§ Task list
A - According to the MVP 3.0 review below, what comes in the box with the mod?
B - Print, word for word, everything in the MVP 3.0 review below from "I used the MVP" down to "because of it.".
──────── Passage to read ────────
# MVP 3.0 A closer look and first impressions



## Stroodlepuff (20/3/15)

So as many of you know I am a huge fan of the MVP series from Innokin.

I used the MVP 2 for over a year (in which time I had 3 of them 2 plain ones and a shine edition which I still have and still use from time to time)

It was my first mod and I have a huge soft spot for them and Innokin in general because of it.

So you can only imagine how excited I was when Innokin announced they were making a new one and even more excited when we finally Recieved them in store yesterday 

So let's take a closer look.

*The packaging :*

Innokin has never really been about bells and whistles and fancy packaging.. It is standard but very hardy yet still very nice and presentable:

















It shows you all the information you need on the device and is solid packaging which will be very hard to damage during shipping.

*What you get in the box:*

In the box you get the mod, charger, 510 to ego adapter, user manual and some stickers (I have noticed all new Innokin products have stickers in and this is pretty damn cool)






Sorry for the bad quality photo

*The mod itself:*

The build quality is absolutely astounding as can be expected from the Mvp series. It feels amazing in the hand and the colours are superb, they have an amazing shine to them. The writing on the led screen is nice and big so it is very easy to see.
──────── Data provided ────────
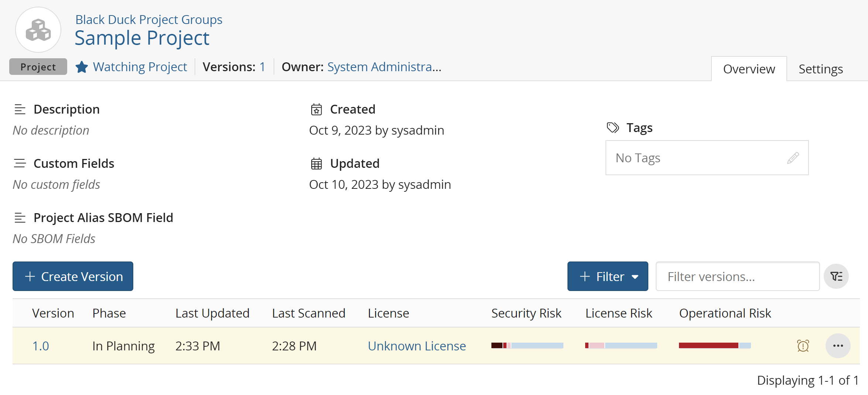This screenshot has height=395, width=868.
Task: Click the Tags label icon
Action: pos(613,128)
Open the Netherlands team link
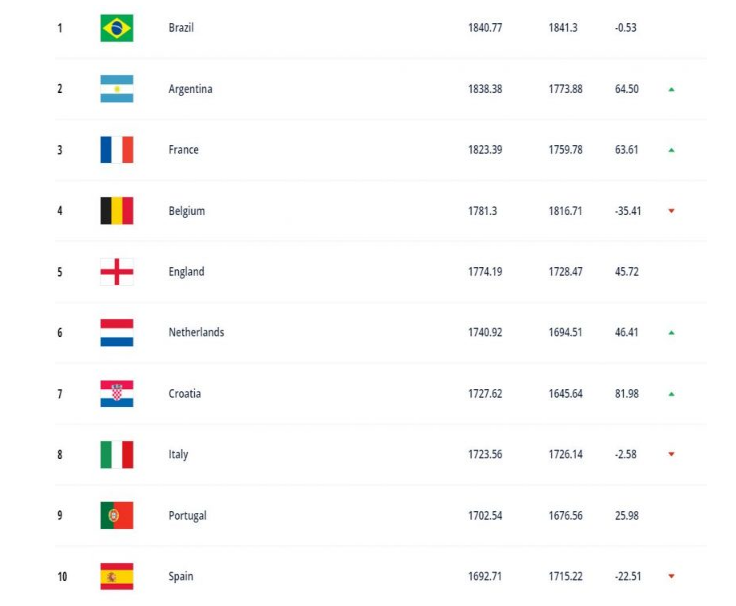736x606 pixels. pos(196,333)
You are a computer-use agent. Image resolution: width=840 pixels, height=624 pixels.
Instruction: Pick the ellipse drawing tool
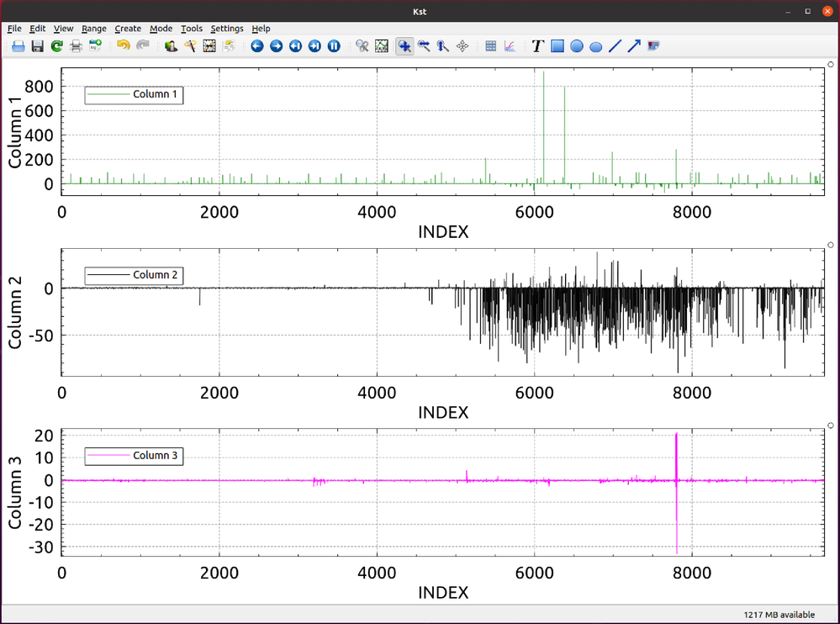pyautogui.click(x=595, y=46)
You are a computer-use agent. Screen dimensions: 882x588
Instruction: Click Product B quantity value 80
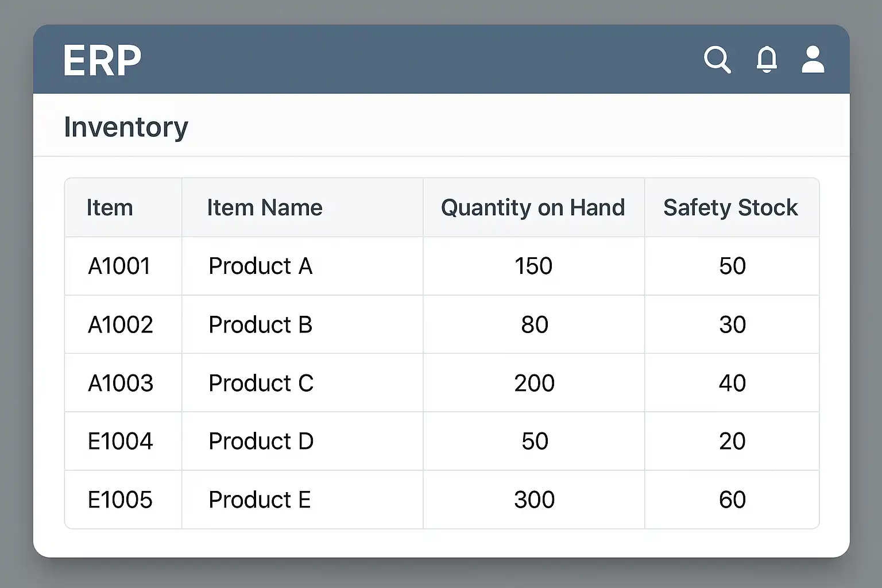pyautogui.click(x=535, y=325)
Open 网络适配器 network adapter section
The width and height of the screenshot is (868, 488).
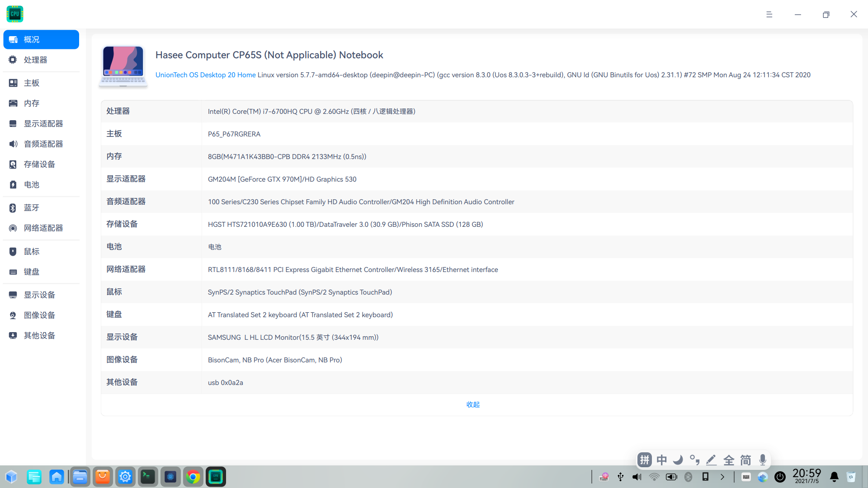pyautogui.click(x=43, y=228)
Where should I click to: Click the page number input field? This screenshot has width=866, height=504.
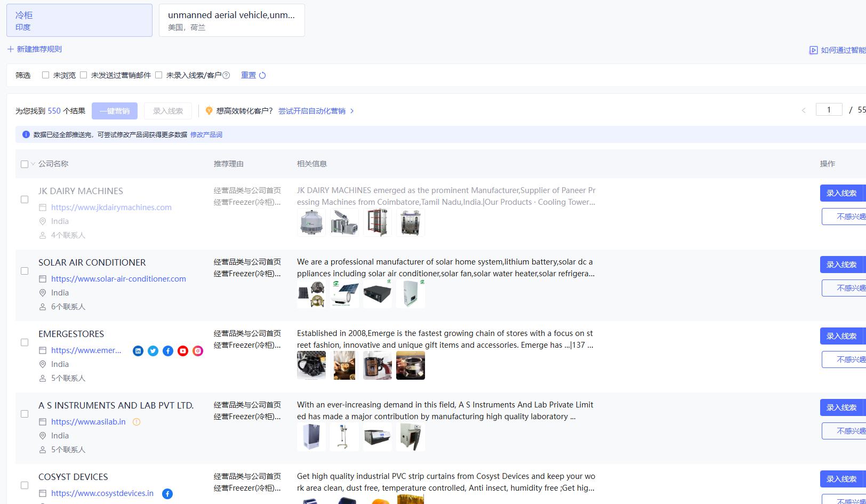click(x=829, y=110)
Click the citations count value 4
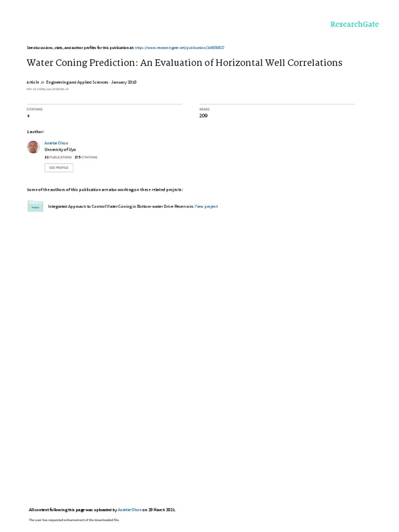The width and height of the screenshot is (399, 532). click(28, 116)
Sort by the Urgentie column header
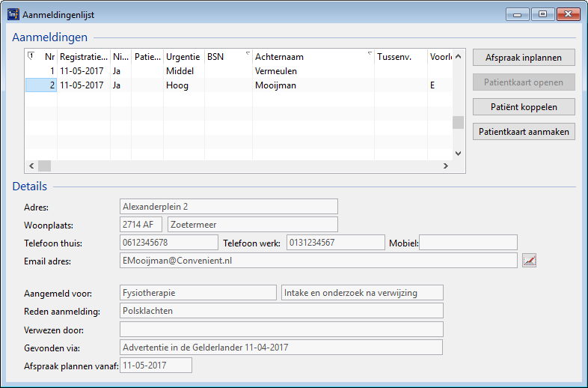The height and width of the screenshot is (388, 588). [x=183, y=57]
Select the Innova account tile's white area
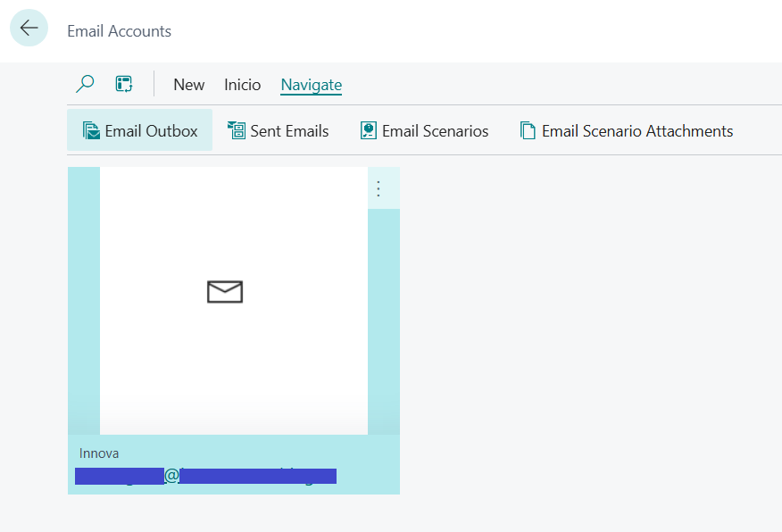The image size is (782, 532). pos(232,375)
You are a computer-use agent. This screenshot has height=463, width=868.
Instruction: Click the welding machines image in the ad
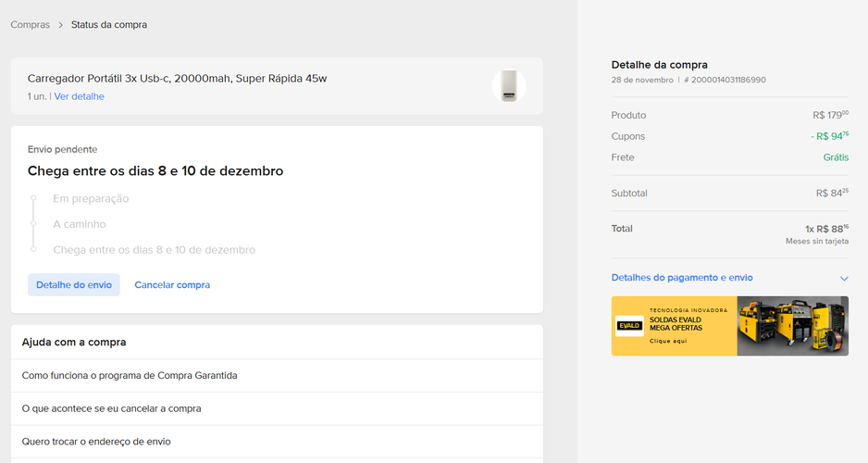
────────
§ Answers per task
A - The mod, a charger, a 510 to ego adapter, a user manual and some stickers.

B -
I used the MVP 2 for over a year (in which time I had 3 of them 2 plain ones and a shine edition which I still have and still use from time to time)

It was my first mod and I have a huge soft spot for them and Innokin in general because of it.